§ TASK DESCRIPTION
Each line of the records that holds "This" should be shown in full.

[Data entries]
....
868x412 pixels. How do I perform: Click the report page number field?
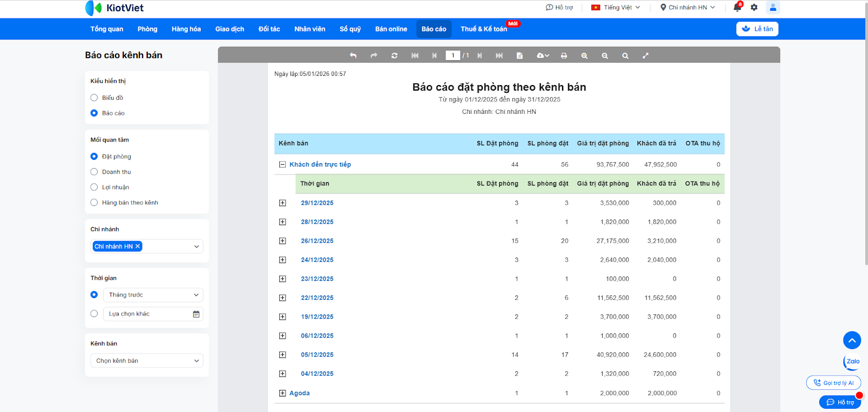(452, 56)
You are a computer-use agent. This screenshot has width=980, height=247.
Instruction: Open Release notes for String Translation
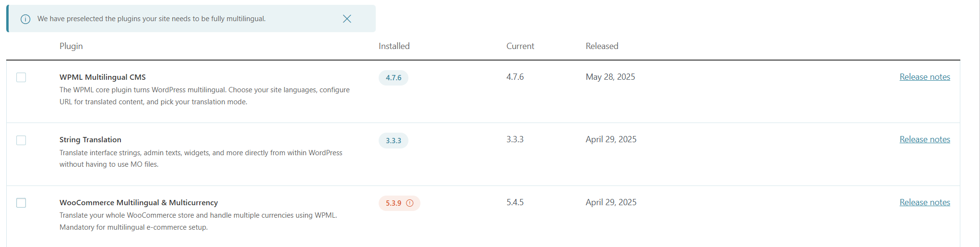(924, 139)
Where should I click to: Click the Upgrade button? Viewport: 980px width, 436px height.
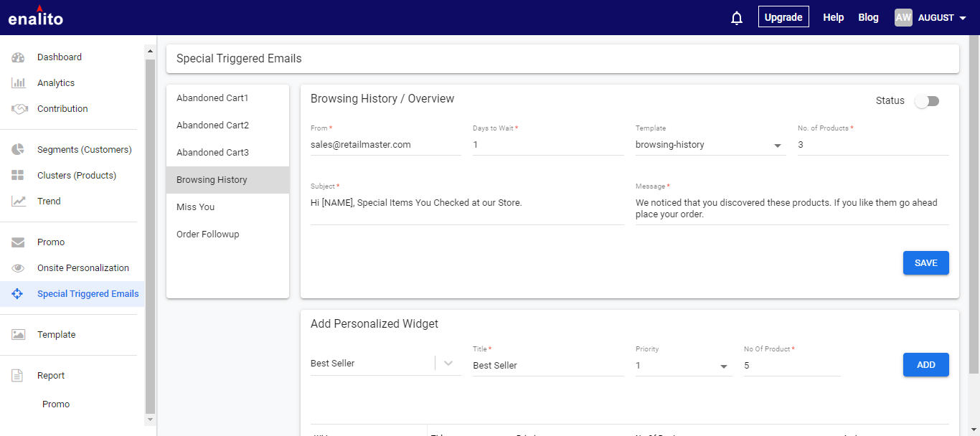[783, 17]
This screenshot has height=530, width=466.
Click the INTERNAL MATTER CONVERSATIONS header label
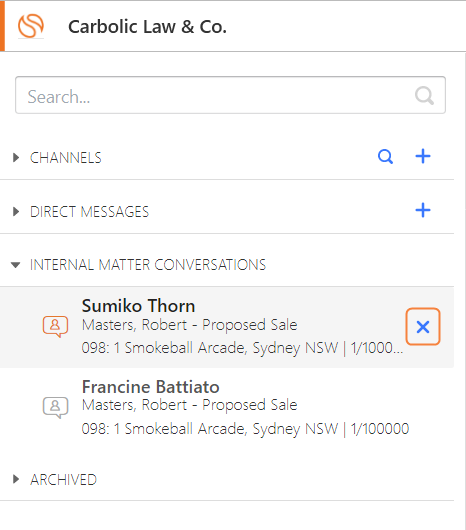pyautogui.click(x=148, y=265)
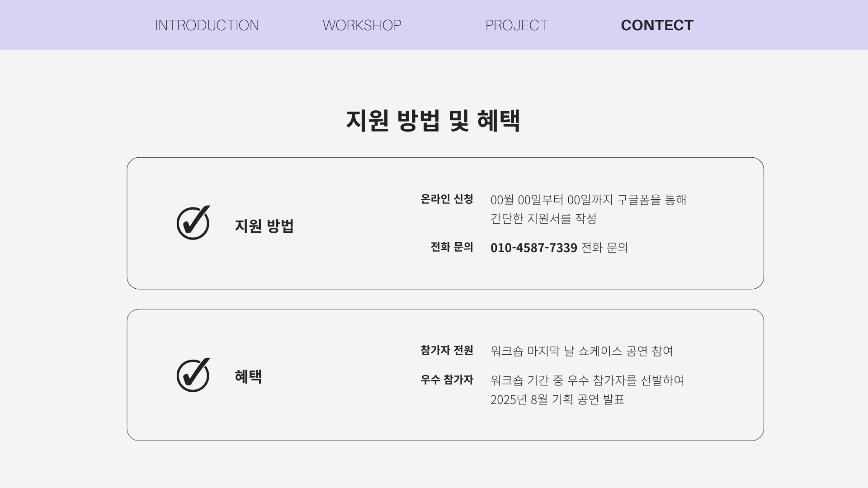Click the 쇼케이스 공연 참여 description text
868x488 pixels.
tap(582, 351)
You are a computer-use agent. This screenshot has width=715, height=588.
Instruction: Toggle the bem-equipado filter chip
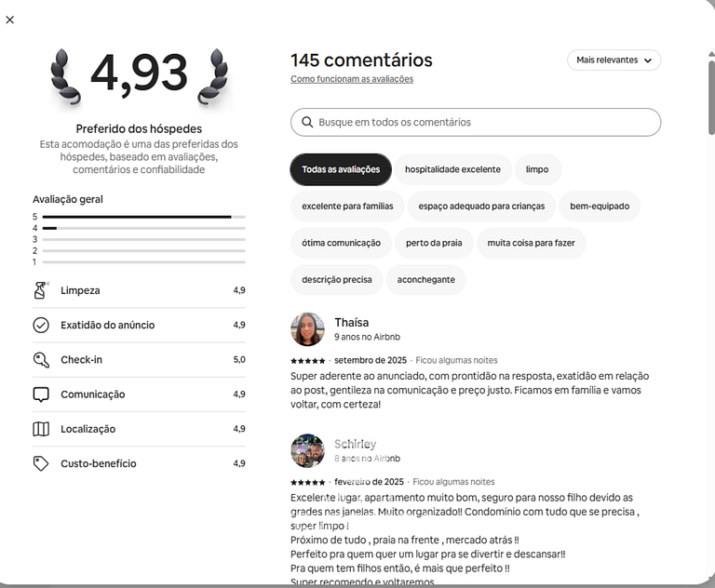[600, 207]
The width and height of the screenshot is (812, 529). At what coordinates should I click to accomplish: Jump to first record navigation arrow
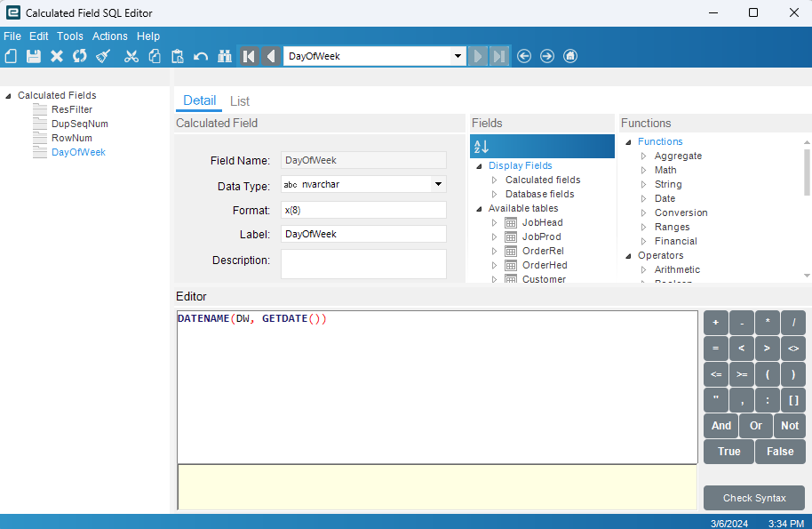coord(249,56)
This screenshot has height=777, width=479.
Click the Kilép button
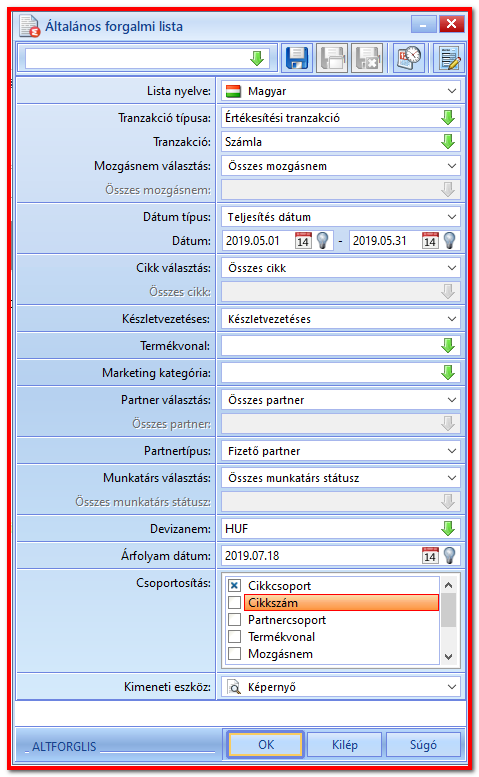click(x=345, y=744)
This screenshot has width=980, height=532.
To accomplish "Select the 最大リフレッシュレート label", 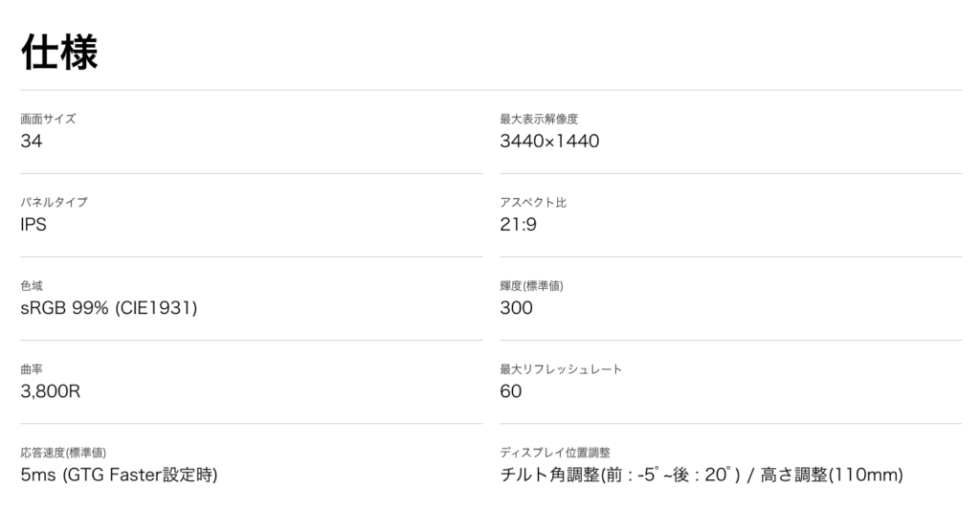I will (561, 368).
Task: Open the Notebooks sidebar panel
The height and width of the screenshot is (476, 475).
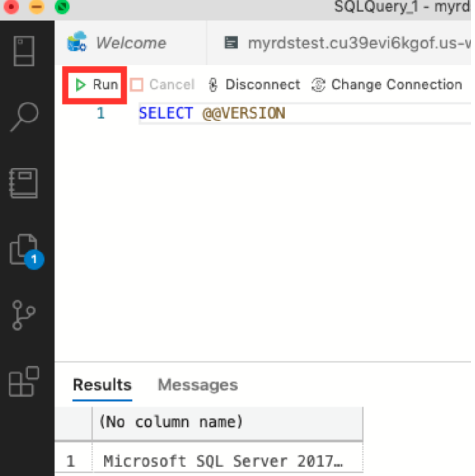Action: coord(26,184)
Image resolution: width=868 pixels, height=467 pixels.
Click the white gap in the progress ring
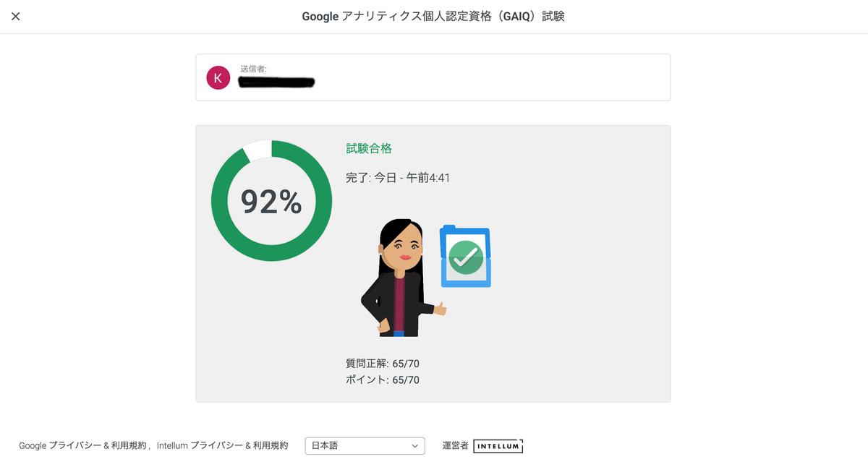(x=258, y=149)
....
§ OUTPUT
You are a computer-use agent. This screenshot has width=980, height=247.
This screenshot has height=530, width=466.
You are a computer-use agent. This screenshot has width=715, height=588.
This screenshot has height=777, width=479.
This screenshot has width=980, height=532.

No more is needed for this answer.